If the suit is successful, it could put Facebook out of business, Rob Enderle, principal at the Enderle Group, told the E-Commerce Times.
“This action wouldn’t limit similar actions in other jurisdictions, and the monetary damages potentially could bankrupt a number of companies,” he said.
“There is risk because this is largely untested law — and for the other side, collecting on damages at this scale would be problematic. But if it were successful and spawned other litigation, particularly in the U.S., the awards collectively could amount to several times what Facebook could pay, forcing bankruptcy for debt protection.”

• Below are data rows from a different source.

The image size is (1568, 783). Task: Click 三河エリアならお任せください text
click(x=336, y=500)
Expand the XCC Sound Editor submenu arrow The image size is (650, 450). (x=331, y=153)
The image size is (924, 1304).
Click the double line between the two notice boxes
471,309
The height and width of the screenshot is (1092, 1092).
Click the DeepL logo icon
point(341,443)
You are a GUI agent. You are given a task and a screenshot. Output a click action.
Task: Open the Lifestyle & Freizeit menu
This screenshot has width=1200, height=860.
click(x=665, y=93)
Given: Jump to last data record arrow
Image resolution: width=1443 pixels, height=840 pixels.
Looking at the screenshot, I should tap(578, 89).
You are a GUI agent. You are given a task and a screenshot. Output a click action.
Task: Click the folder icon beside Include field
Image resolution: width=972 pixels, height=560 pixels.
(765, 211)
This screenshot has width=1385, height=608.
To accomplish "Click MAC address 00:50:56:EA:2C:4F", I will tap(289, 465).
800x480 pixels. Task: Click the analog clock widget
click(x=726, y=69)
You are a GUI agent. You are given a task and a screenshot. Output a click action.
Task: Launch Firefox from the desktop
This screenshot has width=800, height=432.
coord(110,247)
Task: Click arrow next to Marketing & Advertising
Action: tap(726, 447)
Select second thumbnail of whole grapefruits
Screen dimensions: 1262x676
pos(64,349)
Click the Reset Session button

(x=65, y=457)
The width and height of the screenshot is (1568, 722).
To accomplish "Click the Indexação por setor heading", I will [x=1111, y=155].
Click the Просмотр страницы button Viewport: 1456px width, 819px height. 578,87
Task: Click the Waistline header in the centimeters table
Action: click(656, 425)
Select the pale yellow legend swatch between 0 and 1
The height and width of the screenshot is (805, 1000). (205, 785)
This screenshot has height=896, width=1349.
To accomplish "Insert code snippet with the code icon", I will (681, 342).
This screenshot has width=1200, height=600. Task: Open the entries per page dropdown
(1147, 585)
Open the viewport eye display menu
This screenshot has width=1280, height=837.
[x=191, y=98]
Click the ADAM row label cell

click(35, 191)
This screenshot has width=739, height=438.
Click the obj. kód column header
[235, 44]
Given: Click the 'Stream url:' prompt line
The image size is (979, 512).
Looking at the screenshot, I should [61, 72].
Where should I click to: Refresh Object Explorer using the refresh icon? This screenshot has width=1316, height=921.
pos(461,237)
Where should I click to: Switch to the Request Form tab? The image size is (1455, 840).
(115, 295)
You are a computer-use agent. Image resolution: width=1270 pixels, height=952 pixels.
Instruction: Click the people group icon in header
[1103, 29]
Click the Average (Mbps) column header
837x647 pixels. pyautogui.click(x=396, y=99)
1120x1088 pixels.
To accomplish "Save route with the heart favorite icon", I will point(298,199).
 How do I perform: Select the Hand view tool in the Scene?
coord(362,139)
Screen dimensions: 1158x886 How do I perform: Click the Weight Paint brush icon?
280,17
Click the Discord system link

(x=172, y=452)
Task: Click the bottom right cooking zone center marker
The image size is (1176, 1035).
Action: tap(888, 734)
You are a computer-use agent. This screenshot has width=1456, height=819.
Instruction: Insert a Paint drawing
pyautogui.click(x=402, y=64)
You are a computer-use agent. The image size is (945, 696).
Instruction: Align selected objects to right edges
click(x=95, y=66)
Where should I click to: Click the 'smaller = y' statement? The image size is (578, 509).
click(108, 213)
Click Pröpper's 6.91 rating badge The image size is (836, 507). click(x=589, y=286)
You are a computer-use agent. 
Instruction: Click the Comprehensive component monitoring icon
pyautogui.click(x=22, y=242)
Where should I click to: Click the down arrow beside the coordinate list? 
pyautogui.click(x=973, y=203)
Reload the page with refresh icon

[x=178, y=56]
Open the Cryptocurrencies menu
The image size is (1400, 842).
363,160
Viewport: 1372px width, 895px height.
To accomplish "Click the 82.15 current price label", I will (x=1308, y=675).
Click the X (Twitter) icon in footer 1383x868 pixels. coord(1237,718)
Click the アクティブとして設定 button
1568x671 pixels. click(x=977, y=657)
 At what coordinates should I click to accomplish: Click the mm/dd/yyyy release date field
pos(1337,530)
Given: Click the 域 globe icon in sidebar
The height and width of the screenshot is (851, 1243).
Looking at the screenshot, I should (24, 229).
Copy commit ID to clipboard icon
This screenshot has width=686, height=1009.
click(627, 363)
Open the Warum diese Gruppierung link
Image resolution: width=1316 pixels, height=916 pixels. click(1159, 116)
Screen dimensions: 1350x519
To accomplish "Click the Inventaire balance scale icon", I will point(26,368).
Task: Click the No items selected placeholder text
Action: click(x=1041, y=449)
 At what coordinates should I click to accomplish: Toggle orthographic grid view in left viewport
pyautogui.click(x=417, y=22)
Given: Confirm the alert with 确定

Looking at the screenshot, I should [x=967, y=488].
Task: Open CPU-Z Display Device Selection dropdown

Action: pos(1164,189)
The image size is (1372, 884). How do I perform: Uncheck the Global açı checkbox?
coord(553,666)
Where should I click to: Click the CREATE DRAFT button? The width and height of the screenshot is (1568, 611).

Austria, which is a data-friendly nation, allows a group of people to transfer financial claims to one person, and the lawsuit process essentially works as a class-action case.
Locked Out
However, Facebook users in the U.S. and Canada are locked out from taking part because they have an agreement with Facebook’s U.S. operations. Users in all other territories have a contract with Facebook’s Irish entity.
Additionally, the EU largely has stricter data-protection regulations than the U.S. — Schrems’ suit largely rests on the EU Data Protection Directive.
Facebook’s relationship with its users and their privacy has been an issue for the company since its early days. Recently, the UK’s data agency started investigating Facebook’s 2012 experiment seeking to determine whether it could affect users’ emotional states and make their posts more positive or negative.
European courts do not shy away from making substantial privacy rulings against Internet firms, even those headquartered in the U.S. The EU earlier this year issued a “right to be forgotten” mandate that allows anyone to request that search engines delete from search results links to false, out of date or irrelevant information about themselves.
‘Wild West’
The suit “will potentially begin to establish a legal framework for who can legitimately use information that users provide, which is a bit of a ‘wild west’ at the moment,” said Rita Gunther McGrath, associate professor of management at Columbia Business School.
“People really have no idea how much of their information is being traded, bought, sold and manipulated, all for the benefit of third parties who want to use it. The most benign uses are for advertising, but it is rapidly becoming clear that personal information can also be used for much less beneficial purposes, such as discriminating against people in employment situations and denying them credit,” she told the E-Commerce Times.
“What FB could do to stem claims and improve its handling of user privacy runs up against a key issue; the elemental tension between Facebook’s business model and its users’ privacy,” said Charles King, principal at Pund-IT.
“The thing is that Facebook tends to regard its users as business ‘assets’ that it leverages to benefit the company’s actual customers — the advertisers and other businesses that pay for information about or access to Facebook’s assets,” he told the E-Commerce Times.
“As we’ve seen in the past, whatever changes Facebook decides to make to its privacy guidelines are likely to be designed to minimize any impact on the value of those information assets,” observed King.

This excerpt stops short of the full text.